The Funeral Detail

The Funeral Detail

In 1973 I was a young, newly made SP6 in the Army, stationed at Ft. Polk, LA. A 12 year veteran, I had served 5 years in Germany, and 1 in Viet Nam. The VN war was still hot and one of the duties which fell on soldiers from time to time was Funeral detail, consisting of seven soldiers for the firing squad, two flag folders, and a higher ranking soldier to command and present the flag to the dead soldier’s survivors.

On one such occasion, the funeral was for a Black soldier from a small town about 50 miles from Ft. Polk. The Army does not see soldiers in any color but green, so no effort was made to assign Black soldiers to the detail. Whoever was next on the First Sergeant’s duty roster was assigned. As usual, this detail was roughly half White, half Black. PVT Andrew Williams was a young, naive, white boy from rural Nebraska, whose first exposure to Black people was in Army basic training, where he was thoroughly intimidated by his Black Drill Sergeant.

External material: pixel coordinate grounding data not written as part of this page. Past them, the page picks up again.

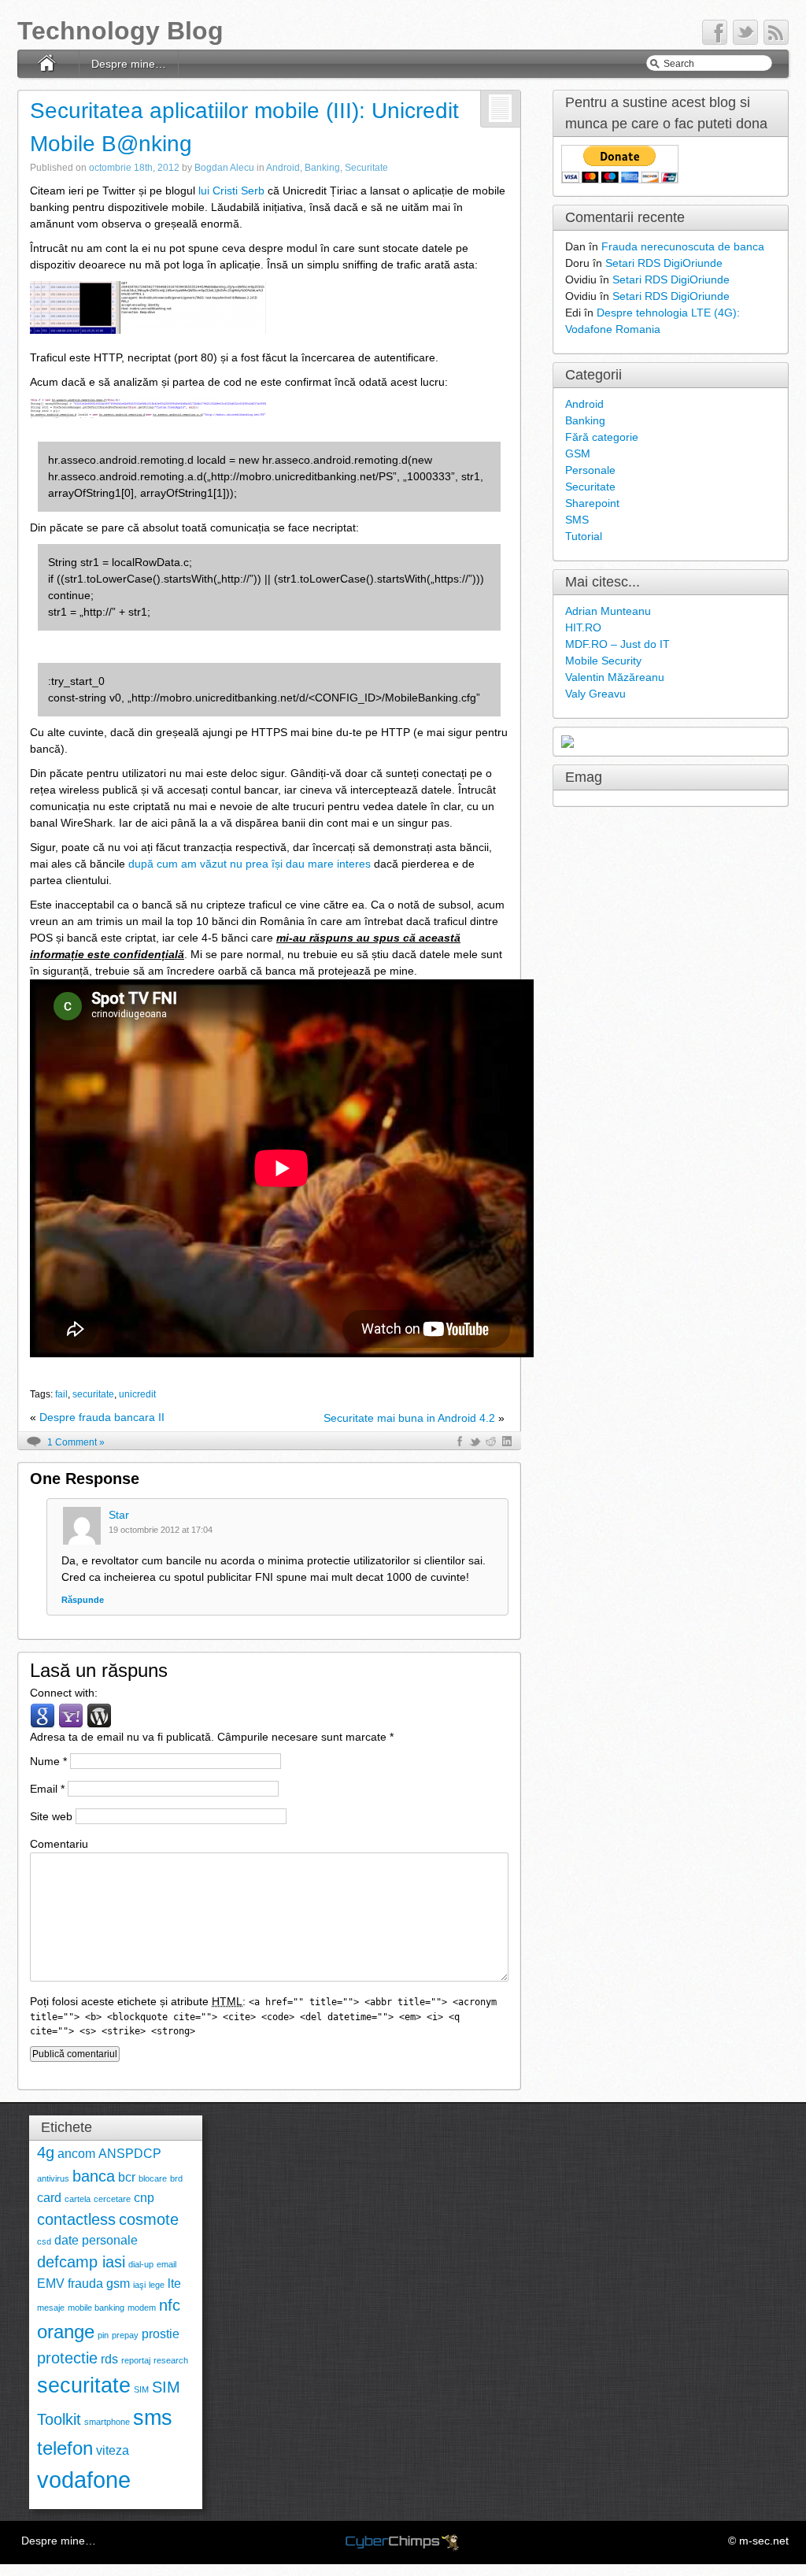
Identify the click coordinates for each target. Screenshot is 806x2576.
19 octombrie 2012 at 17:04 (161, 1529)
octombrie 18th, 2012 (134, 167)
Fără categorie (601, 437)
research (170, 2360)
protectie (67, 2357)
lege (157, 2284)
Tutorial (583, 536)
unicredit (137, 1394)
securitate (93, 1394)
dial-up (140, 2264)
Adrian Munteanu (608, 611)
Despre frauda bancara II (102, 1417)
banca (93, 2176)
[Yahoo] (70, 1714)
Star (119, 1514)
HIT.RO (583, 627)
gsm (118, 2283)
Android (283, 167)
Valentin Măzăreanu (614, 677)
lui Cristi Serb (231, 190)
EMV (51, 2283)
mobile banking (96, 2307)
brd (176, 2178)
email (166, 2264)
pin (103, 2335)
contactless (76, 2219)
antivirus (53, 2178)
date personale (96, 2240)
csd (44, 2241)
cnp (144, 2197)
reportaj (135, 2360)
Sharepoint (592, 503)
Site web (51, 1816)
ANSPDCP (129, 2153)
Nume (48, 1761)
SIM (141, 2389)
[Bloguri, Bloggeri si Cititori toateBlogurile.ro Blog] (567, 741)
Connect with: (64, 1692)
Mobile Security (603, 660)
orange (65, 2331)
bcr (126, 2177)
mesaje (51, 2307)
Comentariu (59, 1844)
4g (45, 2152)
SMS (577, 519)
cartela (78, 2199)
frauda (85, 2283)
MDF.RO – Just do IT (617, 644)
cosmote (149, 2219)
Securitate (366, 167)
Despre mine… (128, 63)
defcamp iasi (81, 2261)
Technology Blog (120, 31)
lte (174, 2283)
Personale (590, 470)
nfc (169, 2305)
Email (47, 1788)
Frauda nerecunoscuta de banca (682, 246)
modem (142, 2307)
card (49, 2197)
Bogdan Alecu (224, 167)
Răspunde (82, 1599)
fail (61, 1394)
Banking (322, 167)
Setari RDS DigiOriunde (664, 263)
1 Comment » (76, 1442)
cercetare (112, 2199)
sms (152, 2417)
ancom (76, 2153)
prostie (160, 2334)
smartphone (107, 2421)
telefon (65, 2448)
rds (109, 2359)
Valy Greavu (595, 693)
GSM (577, 453)
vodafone (84, 2480)
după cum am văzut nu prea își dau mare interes (249, 863)
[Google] (42, 1714)
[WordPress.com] (99, 1714)
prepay (125, 2335)
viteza (112, 2450)
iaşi (139, 2284)
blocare (153, 2178)
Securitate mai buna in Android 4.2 (409, 1418)
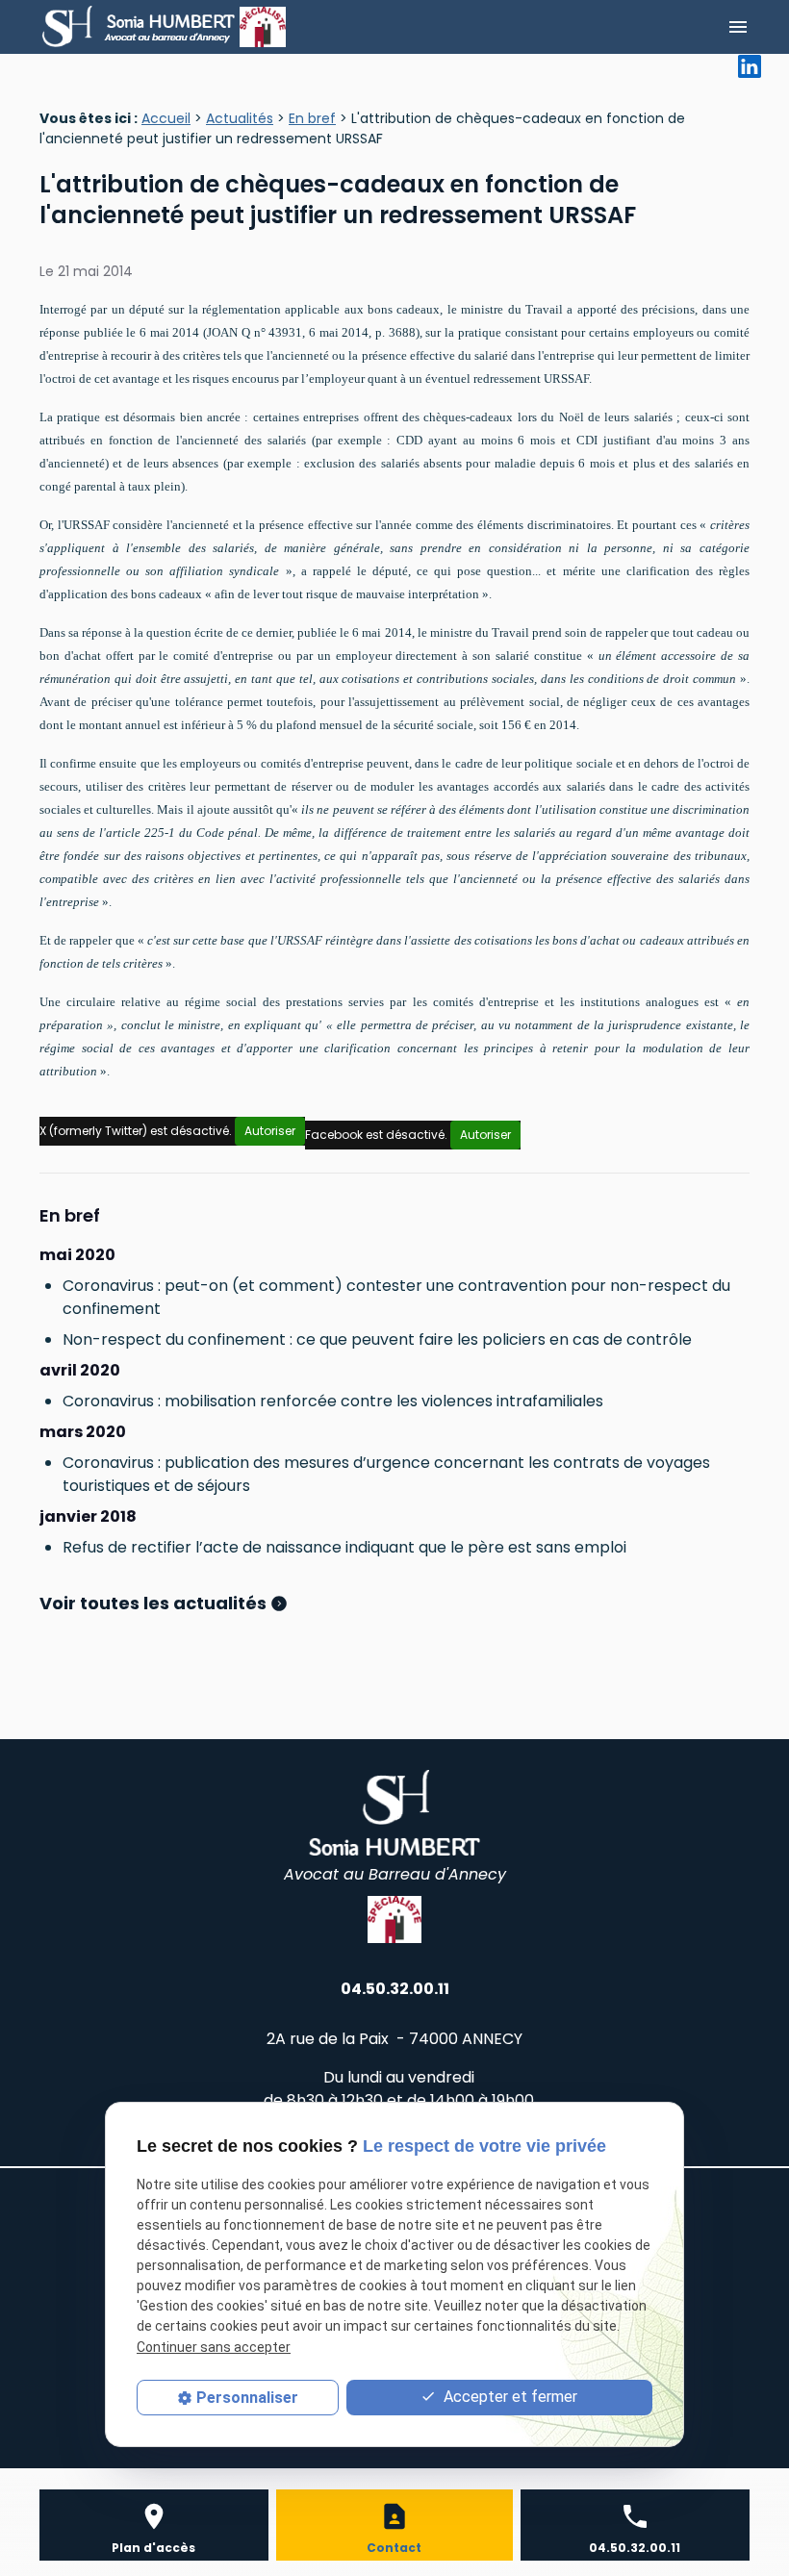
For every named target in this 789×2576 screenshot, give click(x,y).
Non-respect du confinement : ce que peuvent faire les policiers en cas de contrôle (377, 1339)
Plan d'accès (153, 2547)
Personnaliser (247, 2397)
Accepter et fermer (508, 2396)
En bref (312, 118)
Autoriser (269, 1131)
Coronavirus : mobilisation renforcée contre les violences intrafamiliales (333, 1401)
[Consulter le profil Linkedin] (749, 65)
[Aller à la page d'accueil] (139, 27)
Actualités (239, 118)
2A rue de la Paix (394, 2039)
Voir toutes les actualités (154, 1603)
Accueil (166, 118)
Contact (394, 2547)
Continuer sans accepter (214, 2347)
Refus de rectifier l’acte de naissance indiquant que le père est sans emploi (344, 1547)
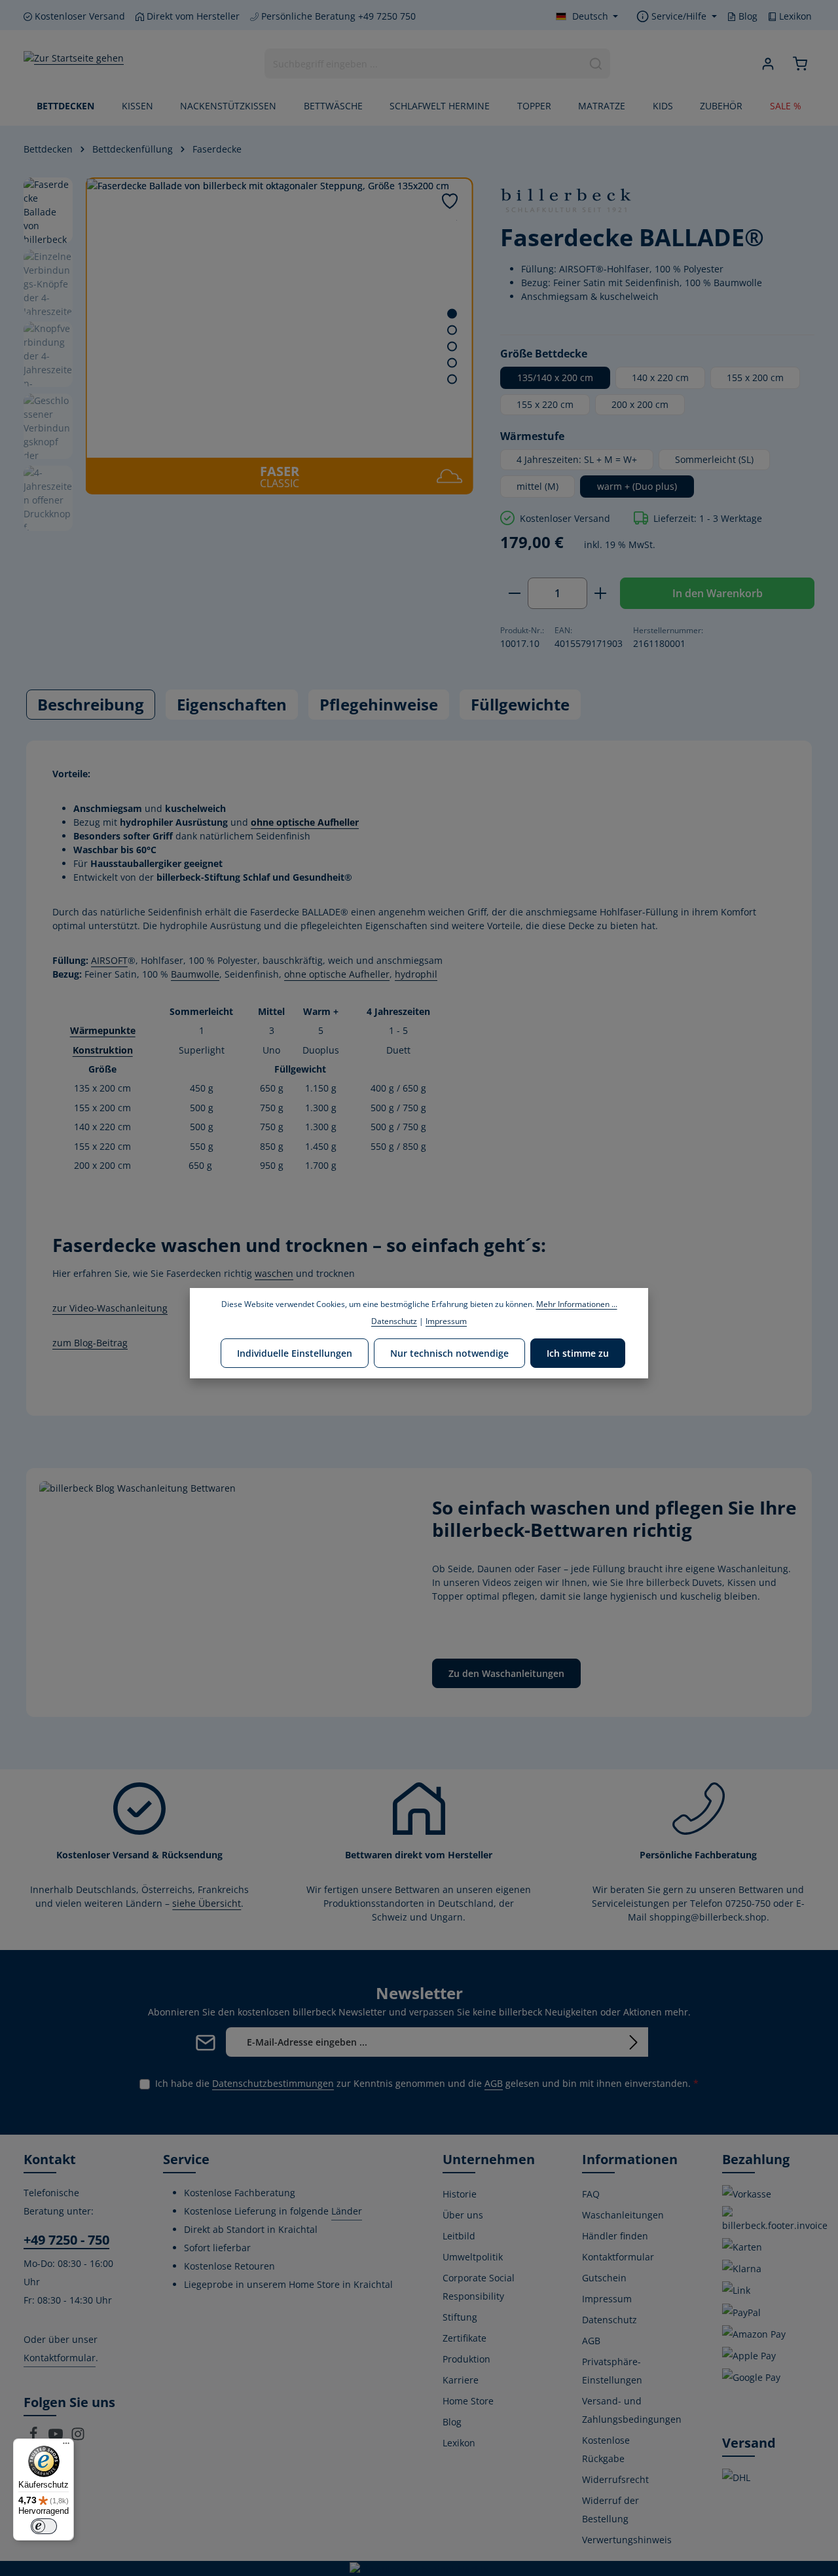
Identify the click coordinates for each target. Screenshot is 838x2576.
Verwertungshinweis (627, 2539)
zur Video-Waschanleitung (110, 1308)
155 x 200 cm (755, 377)
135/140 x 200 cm (555, 377)
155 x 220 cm (545, 404)
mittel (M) (537, 486)
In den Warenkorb (717, 593)
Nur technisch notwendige (449, 1353)
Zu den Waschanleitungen (506, 1673)
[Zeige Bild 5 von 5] (452, 379)
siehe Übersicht (206, 1903)
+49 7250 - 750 (66, 2240)
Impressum (607, 2298)
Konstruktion (103, 1050)
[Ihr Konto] (767, 64)
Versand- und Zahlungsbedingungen (632, 2410)
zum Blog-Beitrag (90, 1342)
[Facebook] (34, 2437)
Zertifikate (464, 2338)
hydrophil (416, 974)
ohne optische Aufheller (305, 822)
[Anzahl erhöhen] (601, 593)
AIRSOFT (109, 960)
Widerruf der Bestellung (610, 2509)
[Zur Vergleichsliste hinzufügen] (457, 220)
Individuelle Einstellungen (294, 1353)
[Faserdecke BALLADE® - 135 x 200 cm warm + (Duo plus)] (279, 318)
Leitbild (459, 2236)
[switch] (44, 2526)
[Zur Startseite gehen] (74, 63)
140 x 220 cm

After the graveside service, the family invited the soldiers to come to their home and take part in the wake. There would be deep South food in abundance, and perhaps some adult beverages.

The dead soldier’s mother was a middle aged, motherly woman of ample girth. Seeing PVT Williams’ discomfort, she called him over, took his hands in hers, and asked, “Son, are you worried about being here with all these black boys?” Though he didn’t answer, his expression made it obvious that he was.

“Tell me, son, do you have any money on you?”, she asked.

“Yes Ma’am, I have about $200.00.”,he answered.

“ Oh, my God, son you better let me hold that for you, some of these niggas might try to take it away from you.”

So, PVT Williams gave his money to the kindly woman, who discretely stored it in her bosom.

He then enjoyed the next couple of hours eating the delicious food and even making friends with one of the fallen soldier’s brothers. When it came time to return to Ft. Polk, PVT Williams went to the kindly mother of the deceased.

“Ma’am, I have to leave now. May I have my money back?”, he asked.

She looked him straight in the eye, and with a look of concern, said “What money are you talking about, son?”.